Upon their arrival at the tanker, the Six are ambushed and captured by members of the Society. The Crime Doctor tortures the Six, asking them, among other questions, the identity of Mockingbird. After a few rounds of torture, Catman breaks free and rescues his teammates. While escaping, the Six decide to send the Society a message and murder Hyena.

The Six infiltrate a Society installation in Brazil. After fighting their way through a legion of H.I.V.E. troopers, they discover the Society's plans for the "Vindication Scenario": erasing the memories of all of Earth's superheroes. The facility is a giant battery, powered by Firestorm and Gehenna. The Six release Firestorm just as Black Adam arrives with a response team, and the facility is destroyed.

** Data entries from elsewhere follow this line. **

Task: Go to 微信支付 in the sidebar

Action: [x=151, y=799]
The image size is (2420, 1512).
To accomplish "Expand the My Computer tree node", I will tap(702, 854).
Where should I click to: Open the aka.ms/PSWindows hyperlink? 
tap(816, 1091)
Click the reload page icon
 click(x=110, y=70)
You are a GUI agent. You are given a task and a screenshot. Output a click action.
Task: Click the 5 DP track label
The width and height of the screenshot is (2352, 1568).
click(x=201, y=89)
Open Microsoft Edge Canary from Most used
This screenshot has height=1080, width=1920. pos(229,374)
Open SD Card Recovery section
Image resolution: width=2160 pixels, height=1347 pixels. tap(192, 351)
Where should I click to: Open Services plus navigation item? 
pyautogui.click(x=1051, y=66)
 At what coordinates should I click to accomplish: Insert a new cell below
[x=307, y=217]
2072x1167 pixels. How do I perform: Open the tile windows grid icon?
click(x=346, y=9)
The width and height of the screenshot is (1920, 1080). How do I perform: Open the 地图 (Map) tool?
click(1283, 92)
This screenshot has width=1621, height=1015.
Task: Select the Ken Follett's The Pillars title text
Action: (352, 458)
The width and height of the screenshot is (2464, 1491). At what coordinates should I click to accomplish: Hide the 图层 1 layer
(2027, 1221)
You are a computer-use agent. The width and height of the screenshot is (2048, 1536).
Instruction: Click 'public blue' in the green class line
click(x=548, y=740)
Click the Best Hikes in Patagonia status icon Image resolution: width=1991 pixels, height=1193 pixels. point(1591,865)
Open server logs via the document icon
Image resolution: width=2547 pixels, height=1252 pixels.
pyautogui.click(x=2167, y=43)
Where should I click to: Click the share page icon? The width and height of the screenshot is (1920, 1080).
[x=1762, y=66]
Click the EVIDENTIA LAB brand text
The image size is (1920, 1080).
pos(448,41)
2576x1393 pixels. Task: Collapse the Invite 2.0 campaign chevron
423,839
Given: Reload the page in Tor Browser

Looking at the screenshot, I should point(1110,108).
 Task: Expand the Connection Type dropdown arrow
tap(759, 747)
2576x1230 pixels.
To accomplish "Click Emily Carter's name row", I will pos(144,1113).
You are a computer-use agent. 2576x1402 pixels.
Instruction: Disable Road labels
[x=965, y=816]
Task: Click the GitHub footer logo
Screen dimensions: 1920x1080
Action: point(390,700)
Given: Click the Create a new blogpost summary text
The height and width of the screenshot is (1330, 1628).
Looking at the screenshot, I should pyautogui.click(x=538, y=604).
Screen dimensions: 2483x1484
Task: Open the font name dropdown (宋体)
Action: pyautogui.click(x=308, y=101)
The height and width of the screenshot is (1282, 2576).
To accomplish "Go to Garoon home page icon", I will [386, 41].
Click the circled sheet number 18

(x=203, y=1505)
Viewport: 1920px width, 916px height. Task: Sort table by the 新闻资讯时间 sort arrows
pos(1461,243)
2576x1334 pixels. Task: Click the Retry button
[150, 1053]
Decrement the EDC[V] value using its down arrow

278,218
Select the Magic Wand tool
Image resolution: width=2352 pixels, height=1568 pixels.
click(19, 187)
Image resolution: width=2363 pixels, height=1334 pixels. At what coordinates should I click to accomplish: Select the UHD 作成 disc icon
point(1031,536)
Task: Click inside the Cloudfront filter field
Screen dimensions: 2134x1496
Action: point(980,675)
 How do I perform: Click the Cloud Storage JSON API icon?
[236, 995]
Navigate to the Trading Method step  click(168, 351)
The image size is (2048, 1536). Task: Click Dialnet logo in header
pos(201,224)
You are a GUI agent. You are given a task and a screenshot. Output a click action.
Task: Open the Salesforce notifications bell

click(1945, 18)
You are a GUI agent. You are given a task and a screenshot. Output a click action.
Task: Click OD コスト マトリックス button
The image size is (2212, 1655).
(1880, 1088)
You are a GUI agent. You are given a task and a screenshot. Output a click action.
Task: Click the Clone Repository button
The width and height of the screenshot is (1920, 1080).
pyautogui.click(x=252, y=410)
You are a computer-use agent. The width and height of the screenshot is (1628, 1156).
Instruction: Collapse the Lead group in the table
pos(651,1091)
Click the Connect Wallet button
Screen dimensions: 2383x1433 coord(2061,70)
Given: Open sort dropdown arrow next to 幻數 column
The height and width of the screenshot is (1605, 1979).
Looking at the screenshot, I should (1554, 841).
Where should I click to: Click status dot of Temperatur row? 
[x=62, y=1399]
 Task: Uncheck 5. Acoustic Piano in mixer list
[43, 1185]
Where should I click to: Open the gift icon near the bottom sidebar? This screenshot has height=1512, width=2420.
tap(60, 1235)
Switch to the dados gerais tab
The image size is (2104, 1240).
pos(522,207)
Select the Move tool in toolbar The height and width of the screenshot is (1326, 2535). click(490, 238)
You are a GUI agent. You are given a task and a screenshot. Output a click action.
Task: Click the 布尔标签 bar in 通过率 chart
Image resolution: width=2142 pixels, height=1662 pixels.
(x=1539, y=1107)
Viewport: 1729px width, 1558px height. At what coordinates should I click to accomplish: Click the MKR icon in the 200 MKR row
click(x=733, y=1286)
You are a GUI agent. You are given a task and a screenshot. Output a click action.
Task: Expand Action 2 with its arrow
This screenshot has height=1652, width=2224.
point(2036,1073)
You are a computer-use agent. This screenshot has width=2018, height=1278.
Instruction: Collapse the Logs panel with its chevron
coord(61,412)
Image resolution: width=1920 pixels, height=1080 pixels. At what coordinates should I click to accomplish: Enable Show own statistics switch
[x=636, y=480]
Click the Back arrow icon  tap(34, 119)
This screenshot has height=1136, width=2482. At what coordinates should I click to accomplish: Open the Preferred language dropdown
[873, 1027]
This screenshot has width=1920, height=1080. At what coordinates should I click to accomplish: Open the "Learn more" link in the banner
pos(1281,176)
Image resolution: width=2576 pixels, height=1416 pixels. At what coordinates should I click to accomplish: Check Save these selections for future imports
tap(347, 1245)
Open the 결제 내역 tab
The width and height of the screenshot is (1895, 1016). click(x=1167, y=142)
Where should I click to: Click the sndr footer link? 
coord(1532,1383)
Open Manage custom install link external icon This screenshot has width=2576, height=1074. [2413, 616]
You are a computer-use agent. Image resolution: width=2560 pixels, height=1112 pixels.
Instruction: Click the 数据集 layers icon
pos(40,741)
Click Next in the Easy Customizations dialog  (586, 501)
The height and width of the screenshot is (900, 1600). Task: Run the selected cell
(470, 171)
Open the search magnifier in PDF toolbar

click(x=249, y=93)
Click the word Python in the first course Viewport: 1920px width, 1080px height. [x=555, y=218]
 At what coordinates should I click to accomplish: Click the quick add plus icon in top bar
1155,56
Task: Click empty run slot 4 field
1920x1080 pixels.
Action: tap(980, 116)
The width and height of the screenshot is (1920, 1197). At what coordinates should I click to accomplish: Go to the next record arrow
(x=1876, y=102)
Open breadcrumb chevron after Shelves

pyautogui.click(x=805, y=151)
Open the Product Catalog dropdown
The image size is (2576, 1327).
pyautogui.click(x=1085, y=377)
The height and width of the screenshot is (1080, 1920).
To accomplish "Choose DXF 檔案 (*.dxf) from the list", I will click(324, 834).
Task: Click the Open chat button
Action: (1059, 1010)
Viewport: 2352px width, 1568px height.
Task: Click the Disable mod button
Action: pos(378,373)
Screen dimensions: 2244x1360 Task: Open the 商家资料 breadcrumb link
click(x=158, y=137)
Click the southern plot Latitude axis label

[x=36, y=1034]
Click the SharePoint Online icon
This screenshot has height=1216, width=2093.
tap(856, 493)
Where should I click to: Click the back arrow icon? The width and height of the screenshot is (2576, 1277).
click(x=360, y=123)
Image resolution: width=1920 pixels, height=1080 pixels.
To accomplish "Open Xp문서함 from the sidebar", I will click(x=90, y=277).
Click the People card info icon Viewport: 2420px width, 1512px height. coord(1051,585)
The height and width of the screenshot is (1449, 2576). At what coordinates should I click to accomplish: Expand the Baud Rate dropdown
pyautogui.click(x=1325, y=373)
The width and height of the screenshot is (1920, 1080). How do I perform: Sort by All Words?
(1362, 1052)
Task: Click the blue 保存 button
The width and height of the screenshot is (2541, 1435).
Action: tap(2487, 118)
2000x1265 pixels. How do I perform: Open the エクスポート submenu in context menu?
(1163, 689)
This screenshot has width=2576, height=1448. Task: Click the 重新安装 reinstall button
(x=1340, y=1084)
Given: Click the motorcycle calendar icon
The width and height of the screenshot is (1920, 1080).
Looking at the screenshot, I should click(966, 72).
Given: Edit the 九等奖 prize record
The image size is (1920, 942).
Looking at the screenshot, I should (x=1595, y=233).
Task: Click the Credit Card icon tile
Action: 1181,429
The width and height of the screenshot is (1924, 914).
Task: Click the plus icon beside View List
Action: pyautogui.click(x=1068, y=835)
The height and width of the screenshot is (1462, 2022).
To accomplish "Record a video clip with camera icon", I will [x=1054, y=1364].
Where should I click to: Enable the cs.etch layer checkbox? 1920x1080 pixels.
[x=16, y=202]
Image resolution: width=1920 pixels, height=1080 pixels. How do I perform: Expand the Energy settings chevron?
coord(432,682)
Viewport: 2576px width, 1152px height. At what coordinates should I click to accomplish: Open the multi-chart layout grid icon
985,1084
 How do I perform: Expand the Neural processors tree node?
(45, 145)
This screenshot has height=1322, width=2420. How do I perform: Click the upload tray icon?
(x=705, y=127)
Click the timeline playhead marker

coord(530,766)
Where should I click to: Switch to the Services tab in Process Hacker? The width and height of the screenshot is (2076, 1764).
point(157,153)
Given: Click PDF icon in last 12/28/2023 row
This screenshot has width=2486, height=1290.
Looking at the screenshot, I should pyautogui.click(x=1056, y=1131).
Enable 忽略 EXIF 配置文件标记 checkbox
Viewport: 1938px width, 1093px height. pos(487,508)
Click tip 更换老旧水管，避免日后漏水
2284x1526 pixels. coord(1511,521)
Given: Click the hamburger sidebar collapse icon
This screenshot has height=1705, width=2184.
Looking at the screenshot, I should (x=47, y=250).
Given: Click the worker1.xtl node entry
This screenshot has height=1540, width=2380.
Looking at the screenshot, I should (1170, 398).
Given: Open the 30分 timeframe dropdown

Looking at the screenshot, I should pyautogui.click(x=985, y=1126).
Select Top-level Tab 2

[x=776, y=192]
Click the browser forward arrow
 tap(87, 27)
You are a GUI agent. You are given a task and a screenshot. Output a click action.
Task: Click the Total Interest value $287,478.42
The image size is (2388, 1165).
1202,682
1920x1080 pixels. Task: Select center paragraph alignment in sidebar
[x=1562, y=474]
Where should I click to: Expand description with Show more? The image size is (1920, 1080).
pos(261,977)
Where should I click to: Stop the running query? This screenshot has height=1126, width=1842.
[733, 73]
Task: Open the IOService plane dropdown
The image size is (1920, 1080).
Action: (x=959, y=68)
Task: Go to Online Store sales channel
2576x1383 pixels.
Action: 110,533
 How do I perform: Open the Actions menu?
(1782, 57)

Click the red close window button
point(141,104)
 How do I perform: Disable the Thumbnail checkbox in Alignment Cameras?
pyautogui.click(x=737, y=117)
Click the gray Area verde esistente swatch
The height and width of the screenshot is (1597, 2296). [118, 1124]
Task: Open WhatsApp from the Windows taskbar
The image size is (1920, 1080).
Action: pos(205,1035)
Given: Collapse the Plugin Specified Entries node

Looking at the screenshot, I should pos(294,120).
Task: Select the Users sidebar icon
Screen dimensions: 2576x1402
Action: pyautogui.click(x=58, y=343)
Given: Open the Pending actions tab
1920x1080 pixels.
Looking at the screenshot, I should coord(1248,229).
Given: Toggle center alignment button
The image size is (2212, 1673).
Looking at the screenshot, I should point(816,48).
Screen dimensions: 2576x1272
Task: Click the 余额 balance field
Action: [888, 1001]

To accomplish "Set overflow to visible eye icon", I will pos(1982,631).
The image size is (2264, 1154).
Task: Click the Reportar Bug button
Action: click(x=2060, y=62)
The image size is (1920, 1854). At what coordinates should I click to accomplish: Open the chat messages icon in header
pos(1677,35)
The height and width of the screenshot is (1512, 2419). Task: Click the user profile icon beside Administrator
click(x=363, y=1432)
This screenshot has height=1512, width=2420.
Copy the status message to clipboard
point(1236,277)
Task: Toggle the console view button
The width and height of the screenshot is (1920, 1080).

A short time later, the Society mounts a final strike on the Secret Six. The Society storms through the castle, and Cheshire is shot by Deathstroke. Catman and Rag Doll escape from Black Adam's group while Parademon blows up himself, Rag Doll and the battleground. Deathstroke and Deadshot duel, ultimately shooting each other at the same time. To save his daughter Scandal, Vandal Savage infiltrates the Society's headquarters and threatens to kill Luthor if he does not disengage the attack against the Six. Reluctantly, and over Black Adam's objections, Luthor ends the battle. Deadshot is led to medical help by the surviving members of the Secret Six. During the battle, the Six learn that Mockingbird is Lex Luthor and that the Luthor who organized the Secret Society is Alexander Luthor Jr., the son of the Earth-Three Luthor.
==Villains United: Infinite Crisis Special==
In Villains United: Infinite Crisis Special #1, the Secret Six meet to discuss their future as a team, with Deadshot recommending they be an amoral mercenary team. They participate in the battle of Metropolis and decide to remain neutral, even after the battle. In phase one of a master plan, the Society executes "Operation: Hope Abandoned", engineering breakouts at metahuman holding facilities worldwide. Oracle masses responses as fast as possible, but with the "Big Guns" of the Justice League unavailable, the heroes are having problems just holding the line. Contacting the Martian Manhunter, Oracle organizes a global telepathic link.

Meanwhile, the Secret Six intercept the Scarecrow and Amos Fortune fleeing Enclave M, and discover that all supervillains, once freed, are to head to Metropolis. They relay this information to Green Arrow, who informs Martian Manhunter. Lady Blackhawk commandeers aircraft to traffic all available heroes and National Guardsmen to Metropolis. High above the battle, Catman informs the rest of the Six they are to remain neutral, even after the battle. The Six leave, determined to be an independent group, while the battle continues.

==Society's roster==
See List of Secret Society of Super Villains members

==Collected editions==
The series has been collected into a trade paperback:
- Villains United (collects Villains United #1-6, 144 pages, January 2006, ISBN 1-4012-0838-X)
- Secret Six Vol. 1: Villains United (collects the Villains United six-issue miniseries, Villains United: Infinite Crisis Special #1 and the Secret Six six-issue miniseries; 328 pages, DC Comics, February 2014, ISBN 1-4012-5075-0)

The one-shot special was also collected in Infinite Crisis Companion (ISBN 1-4012-0922-X).